Tuberculosis (TB) is a contagious disease usually caused by bacteria (Mycobacterium tuberculosis). It infects the lungs of human beings and can spread to other organs of the body like bone, brain, spine, etc. TB was the leading cause of death all over the world in the 20th century. This deadly disease was incurable. Therefore TB was considered a terminal illness.
Studies of human skeletons reveal that it has affected humans for thousands of years – but its cause remained unknown until March 24, 1882, when Dr. Robert Koch made a significant breakthrough and announced the much-needed discovery of the bacillus subsequently named Mycobacterium tuberculosis. The new finding has made TB a curable disease. But it takes a lot of time in curing the patients. They need to take medicines for six to nine months.

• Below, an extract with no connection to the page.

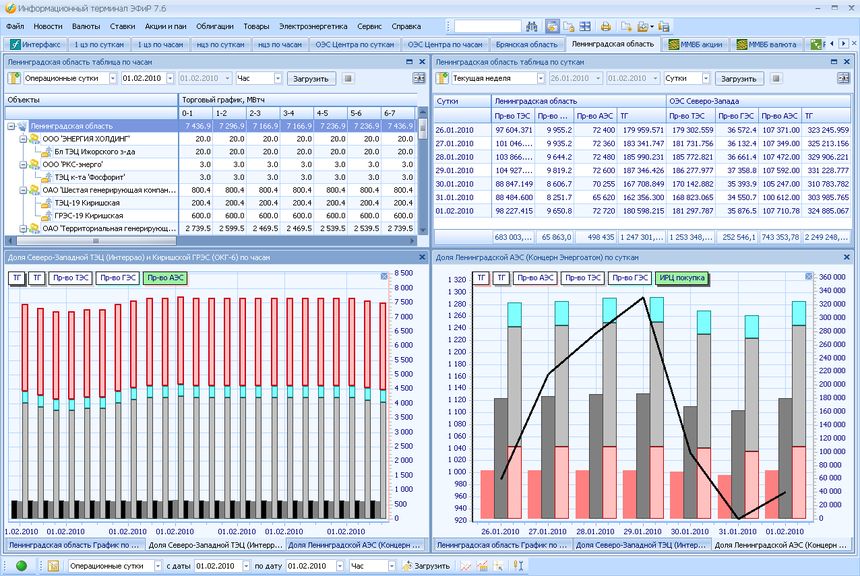Viewport: 860px width, 576px height.
Task: Click the binoculars search icon in toolbar
Action: 532,26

Tuberculosis is a communicable disease that spreads from one person to another through the air. People who are sick with TB expel bacteria into the air through coughing, sneezing, or speaking. It usually affects the lungs (pulmonary TB) but can also affect other sites (extrapulmonary TB).
When a person develops active TB disease, the symptoms (such as cough, fever, night sweats, or weight loss) may be mild for many months. It can lead to a delay in seeking care and results in the transmission of the bacteria to others. People with active TB can infect 5–15 other people through close contact.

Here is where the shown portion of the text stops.